Work required | Give back, word for word, the lines in the listing below from the one holding "Click the View Rules exclamation icon" down to the one holding "Task: Click the Facilitator", both ends included.

- - -

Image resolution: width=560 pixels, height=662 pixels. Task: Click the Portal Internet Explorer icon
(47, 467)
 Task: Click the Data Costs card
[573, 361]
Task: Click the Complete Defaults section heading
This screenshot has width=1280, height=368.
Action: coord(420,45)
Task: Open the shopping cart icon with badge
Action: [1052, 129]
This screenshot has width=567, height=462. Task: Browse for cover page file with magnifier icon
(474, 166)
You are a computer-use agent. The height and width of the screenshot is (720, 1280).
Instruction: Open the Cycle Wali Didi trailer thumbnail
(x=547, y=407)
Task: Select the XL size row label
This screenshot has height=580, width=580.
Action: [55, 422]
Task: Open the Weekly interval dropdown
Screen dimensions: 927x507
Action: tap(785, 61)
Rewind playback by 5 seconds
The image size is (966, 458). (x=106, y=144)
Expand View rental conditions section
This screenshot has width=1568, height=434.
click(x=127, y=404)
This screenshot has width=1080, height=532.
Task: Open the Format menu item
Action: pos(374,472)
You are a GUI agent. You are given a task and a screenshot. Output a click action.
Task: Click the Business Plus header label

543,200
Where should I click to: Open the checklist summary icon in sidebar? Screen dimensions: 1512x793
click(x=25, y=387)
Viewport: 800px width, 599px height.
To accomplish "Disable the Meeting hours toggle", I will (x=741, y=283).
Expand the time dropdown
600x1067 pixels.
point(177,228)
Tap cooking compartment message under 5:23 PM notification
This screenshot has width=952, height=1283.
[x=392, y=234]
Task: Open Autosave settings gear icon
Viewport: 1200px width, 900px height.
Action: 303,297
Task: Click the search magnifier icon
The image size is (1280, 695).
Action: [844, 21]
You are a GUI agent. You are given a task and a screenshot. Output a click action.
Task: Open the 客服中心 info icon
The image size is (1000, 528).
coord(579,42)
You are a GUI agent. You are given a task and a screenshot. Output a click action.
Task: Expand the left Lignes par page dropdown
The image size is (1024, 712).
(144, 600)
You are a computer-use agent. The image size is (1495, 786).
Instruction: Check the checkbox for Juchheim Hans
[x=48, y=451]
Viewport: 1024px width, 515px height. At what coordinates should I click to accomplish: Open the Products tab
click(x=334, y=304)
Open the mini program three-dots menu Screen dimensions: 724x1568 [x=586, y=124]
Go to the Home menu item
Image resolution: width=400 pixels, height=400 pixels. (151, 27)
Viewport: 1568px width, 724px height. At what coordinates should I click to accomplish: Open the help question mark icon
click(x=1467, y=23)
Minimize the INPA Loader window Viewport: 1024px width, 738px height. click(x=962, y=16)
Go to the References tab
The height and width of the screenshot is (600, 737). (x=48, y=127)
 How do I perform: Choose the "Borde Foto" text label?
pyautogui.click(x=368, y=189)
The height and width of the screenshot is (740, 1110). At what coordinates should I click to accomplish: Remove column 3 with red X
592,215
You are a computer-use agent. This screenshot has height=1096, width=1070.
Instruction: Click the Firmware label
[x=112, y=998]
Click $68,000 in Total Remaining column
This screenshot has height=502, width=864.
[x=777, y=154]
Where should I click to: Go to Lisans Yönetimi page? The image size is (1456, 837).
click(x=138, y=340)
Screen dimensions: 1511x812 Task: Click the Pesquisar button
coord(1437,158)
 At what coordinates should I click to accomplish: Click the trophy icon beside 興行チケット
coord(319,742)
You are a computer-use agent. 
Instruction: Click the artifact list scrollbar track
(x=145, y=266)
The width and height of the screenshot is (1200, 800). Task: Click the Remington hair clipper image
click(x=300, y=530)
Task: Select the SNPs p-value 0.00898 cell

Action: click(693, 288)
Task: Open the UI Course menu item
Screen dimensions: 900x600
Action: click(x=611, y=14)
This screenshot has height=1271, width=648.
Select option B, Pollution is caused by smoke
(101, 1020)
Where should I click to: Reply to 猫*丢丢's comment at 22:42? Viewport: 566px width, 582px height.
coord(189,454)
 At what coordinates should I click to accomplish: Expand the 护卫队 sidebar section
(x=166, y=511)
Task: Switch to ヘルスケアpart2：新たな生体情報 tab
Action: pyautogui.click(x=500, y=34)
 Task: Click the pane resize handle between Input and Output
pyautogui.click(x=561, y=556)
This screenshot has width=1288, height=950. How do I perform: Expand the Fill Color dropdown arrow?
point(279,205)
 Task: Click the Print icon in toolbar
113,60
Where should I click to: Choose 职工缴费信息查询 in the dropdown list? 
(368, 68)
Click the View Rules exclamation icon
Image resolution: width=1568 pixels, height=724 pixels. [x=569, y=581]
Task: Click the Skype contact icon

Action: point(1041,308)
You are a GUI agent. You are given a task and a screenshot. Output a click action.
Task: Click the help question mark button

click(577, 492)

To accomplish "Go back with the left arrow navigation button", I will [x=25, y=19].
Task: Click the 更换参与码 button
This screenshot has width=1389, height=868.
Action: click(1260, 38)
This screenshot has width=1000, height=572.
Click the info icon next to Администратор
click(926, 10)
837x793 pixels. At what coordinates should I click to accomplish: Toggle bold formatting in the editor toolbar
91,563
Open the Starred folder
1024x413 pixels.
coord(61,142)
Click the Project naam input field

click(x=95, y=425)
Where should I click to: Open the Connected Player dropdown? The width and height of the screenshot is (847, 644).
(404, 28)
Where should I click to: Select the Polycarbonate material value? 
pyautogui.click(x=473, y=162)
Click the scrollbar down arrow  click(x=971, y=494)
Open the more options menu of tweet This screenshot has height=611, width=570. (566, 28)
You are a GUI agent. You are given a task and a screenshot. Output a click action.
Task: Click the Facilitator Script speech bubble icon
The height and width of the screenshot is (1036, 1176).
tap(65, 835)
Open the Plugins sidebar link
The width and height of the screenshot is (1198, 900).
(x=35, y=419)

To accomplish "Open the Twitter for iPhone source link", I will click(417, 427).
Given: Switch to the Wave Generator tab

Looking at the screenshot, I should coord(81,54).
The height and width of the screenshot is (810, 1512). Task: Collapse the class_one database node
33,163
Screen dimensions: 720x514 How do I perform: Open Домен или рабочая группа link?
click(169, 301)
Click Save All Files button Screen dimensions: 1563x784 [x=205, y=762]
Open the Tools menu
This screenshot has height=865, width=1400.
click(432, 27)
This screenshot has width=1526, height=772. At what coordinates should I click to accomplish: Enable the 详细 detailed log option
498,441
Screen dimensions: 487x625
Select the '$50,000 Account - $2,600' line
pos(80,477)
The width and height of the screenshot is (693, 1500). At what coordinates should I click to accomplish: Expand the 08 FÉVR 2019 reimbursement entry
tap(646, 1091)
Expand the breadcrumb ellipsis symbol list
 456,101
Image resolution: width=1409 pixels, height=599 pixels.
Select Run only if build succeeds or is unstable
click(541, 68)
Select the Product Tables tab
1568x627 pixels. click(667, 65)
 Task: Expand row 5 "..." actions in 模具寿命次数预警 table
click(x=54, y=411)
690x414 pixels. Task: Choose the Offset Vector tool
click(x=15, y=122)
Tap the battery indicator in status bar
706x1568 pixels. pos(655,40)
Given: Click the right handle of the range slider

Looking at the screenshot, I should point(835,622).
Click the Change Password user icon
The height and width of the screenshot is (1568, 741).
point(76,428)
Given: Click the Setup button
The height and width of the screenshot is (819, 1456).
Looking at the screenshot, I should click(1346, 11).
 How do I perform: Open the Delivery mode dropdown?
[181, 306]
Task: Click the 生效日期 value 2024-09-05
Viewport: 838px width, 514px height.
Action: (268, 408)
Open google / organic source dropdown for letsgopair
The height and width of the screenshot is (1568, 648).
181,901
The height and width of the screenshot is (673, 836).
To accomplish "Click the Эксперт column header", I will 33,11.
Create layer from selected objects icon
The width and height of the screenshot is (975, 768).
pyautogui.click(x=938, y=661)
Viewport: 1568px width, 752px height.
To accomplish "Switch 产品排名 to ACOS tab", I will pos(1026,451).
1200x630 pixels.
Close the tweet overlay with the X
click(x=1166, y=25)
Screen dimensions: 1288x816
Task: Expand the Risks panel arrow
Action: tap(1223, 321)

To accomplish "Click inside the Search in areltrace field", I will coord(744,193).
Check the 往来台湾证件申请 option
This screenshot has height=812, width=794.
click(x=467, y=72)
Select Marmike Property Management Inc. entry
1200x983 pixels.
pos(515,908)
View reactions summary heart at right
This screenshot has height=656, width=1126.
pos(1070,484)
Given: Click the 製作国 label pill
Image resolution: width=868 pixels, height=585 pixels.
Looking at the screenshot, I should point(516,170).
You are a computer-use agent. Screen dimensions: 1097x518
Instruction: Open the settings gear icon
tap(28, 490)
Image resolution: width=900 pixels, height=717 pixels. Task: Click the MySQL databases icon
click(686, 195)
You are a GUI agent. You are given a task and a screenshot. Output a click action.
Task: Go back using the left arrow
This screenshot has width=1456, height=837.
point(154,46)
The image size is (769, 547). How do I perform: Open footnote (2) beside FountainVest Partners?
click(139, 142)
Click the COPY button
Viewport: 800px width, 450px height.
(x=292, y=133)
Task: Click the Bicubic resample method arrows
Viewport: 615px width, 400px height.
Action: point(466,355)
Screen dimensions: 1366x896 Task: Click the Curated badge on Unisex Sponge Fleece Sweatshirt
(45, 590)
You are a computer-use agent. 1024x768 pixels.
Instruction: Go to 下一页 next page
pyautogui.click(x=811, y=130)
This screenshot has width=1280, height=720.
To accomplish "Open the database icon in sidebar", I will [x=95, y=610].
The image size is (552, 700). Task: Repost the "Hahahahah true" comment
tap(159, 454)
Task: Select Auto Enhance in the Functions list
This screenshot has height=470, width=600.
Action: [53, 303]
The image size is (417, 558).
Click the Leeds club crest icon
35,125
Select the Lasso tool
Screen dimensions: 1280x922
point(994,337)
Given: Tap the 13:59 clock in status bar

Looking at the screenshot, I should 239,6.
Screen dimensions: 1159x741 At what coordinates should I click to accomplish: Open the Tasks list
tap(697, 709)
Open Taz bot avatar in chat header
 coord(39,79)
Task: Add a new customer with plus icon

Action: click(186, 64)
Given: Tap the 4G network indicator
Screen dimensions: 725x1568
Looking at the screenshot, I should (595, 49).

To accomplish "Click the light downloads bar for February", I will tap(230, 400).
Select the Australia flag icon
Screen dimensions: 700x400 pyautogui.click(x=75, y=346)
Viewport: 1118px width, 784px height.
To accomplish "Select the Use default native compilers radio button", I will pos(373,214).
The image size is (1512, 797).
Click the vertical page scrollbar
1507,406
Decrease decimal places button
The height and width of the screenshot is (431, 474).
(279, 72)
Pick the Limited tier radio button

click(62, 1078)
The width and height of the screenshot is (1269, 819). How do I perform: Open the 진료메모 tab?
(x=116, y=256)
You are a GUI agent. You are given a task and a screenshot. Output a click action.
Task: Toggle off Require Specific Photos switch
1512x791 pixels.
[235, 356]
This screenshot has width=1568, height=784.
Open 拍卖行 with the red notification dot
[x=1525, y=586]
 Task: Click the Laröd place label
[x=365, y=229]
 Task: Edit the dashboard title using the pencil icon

- - -

Exercise response |
Click the View Rules exclamation icon
Image resolution: width=1568 pixels, height=724 pixels. [x=569, y=581]
Task: Click the Skype contact icon

Action: point(1041,308)
You are a GUI agent. You are given a task and a screenshot. Output a click action.
Task: Click the help question mark button

click(577, 492)

To accomplish "Go back with the left arrow navigation button", I will [x=25, y=19].
Task: Click the 更换参与码 button
This screenshot has width=1389, height=868.
Action: click(1260, 38)
This screenshot has width=1000, height=572.
Click the info icon next to Администратор
click(926, 10)
837x793 pixels. At what coordinates should I click to accomplish: Toggle bold formatting in the editor toolbar
91,563
Open the Starred folder
1024x413 pixels.
coord(61,142)
Click the Project naam input field

click(x=95, y=425)
Where should I click to: Open the Connected Player dropdown? The width and height of the screenshot is (847, 644).
(404, 28)
Where should I click to: Select the Polycarbonate material value? 
pyautogui.click(x=473, y=162)
Click the scrollbar down arrow  click(x=971, y=494)
Open the more options menu of tweet This screenshot has height=611, width=570. (566, 28)
You are a GUI agent. You are given a task and a screenshot. Output a click action.
Task: Click the Facilitator Script speech bubble icon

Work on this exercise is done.